Giant cell tumor of bone (GCT) is a generally benign, osteolytic neoplasm comprising stromal cells and osteoclast-like giant cells. The osteoclastic cells, which cause bony destruction, are thought to be recruited from normal monocytic pre-osteoclasts by stromal cell expression of the ligand for receptor activator of nuclear factor kappaB (RANKL). This model forms the foundation for clinical trials in GCTs of novel cancer therapeutics targeting RANKL. Using expression profiling, we identified both osteoblast and osteoclast signatures within GCTs, including key regulators of osteoclast differentiation and function such as RANKL, a C-type lectin, osteoprotegerin, and the wnt inhibitor SFRP4. After ex vivo generation of stromal- and osteoclast-enriched cultures, we unexpectedly found that RANKL mRNA and protein were more highly expressed in osteoclasts than in stromal cells, as determined by expression profiling, flow cytometry, immunohistochemistry, and reverse transcriptase-polymerase chain reaction.

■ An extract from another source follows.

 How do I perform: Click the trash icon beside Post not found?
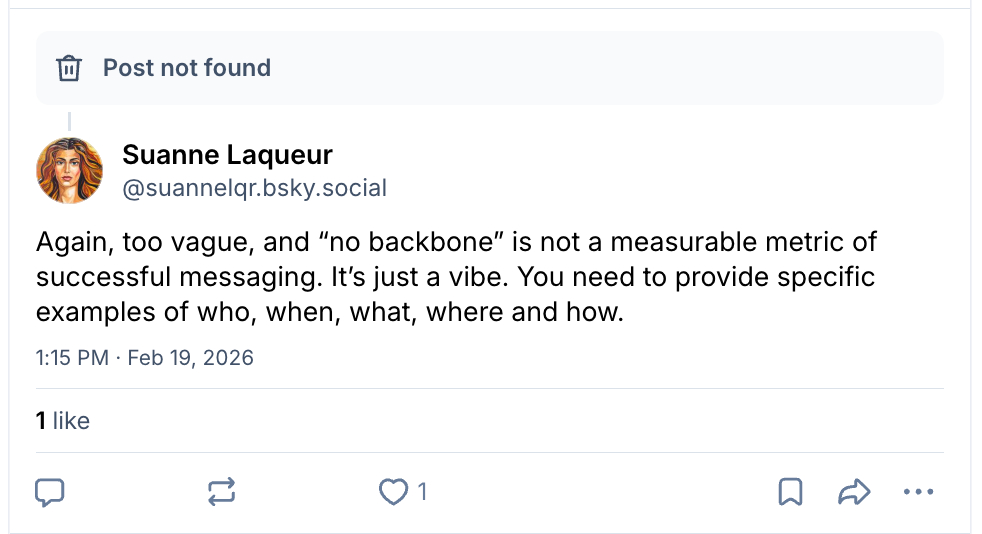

The expression patterns of molecules implicated in signaling between stromal cells and monocytic osteoclast precursors were analyzed in both primary and fractionated GCTs. Finally, using array-based comparative genomic hybridization, neither GCTs nor the derived stromal cells demonstrated significant genomic gains or losses. These data raise questions regarding the role of RANKL in GCTs that may be relevant to the development of molecularly targeted therapeutics for this disease.

Figure 1

Gene expression heatmaps for leiomyosarcoma, synovial sarcoma, malignant fibrous histiocytoma, liposarcoma, and giant cell tumor using both unsupervised (A) and supervised (B) analysis.

Figure 2

Cell fractionation studies. A: Light microscopy showing typical cultures of primary disaggregated giant cell tumor (GCT; left panel), osteoclast-enriched cultures (middle panel), and stromal cell cultures (right panel). Arrows indicate giant cells. B: RT-PCR for expression of regulatory genes, osteoclast and osteoblast markers in primary giant cell tumor cultures, and osteoblast- and osteoclast-enriched fractions of GCT. This experiment was performed three times with similar results using independent samples to those used in Table 4.

Figure 3

Tabular representation of genes most highly expressed in osteoclast- and stromal cell-enriched fractions of giant cell tumor of bone. Genes highlighted in red are genes reported to be expressed in osteoclasts; in blue, expressed in stromal cells; in green, genes implicated in signaling of osteoclast formation or function (see text for details).

Figure 4

Flow phenotyping of GCT with FITC and PerCP (controls) and RANKL and CD45. There is an increase in the cell population staining positive for both RANKL and CD45, and there are no cells staining RANKL positive and CD45 negative compared with the control samples with FITC and PerCP.

Figure 5

Confirmation of expression profiling data by immunohistochemistry of paraffin-embedded fixed giant cell tumor of bone. a: Conventional H&E section; b: CD4 staining for osteoclasts; c: CD45, which can be also used as an osteoclast cell surface marker; and d: CD68, which is a hemopoietic cell or osteoclast marker. Bar = 50 μm in a, and 25 μm in b to d.

Figure 6

RANKL antibody staining of giant cell tumor of bone. Antibody control GCT section (a) and RANKL antibody staining in parallel sections (b) showing specific staining adjacent to osteoblasts clustering at a site of newly forming bone. Antibody control (c) and RANKL staining (d) of parallel sections from a tumor showing specific staining of osteoclasts (low magnification). e and f: Higher magnification of RANKL-stained osteoclasts, showing granular cytoplasmic staining. Scale bar = 25 μm.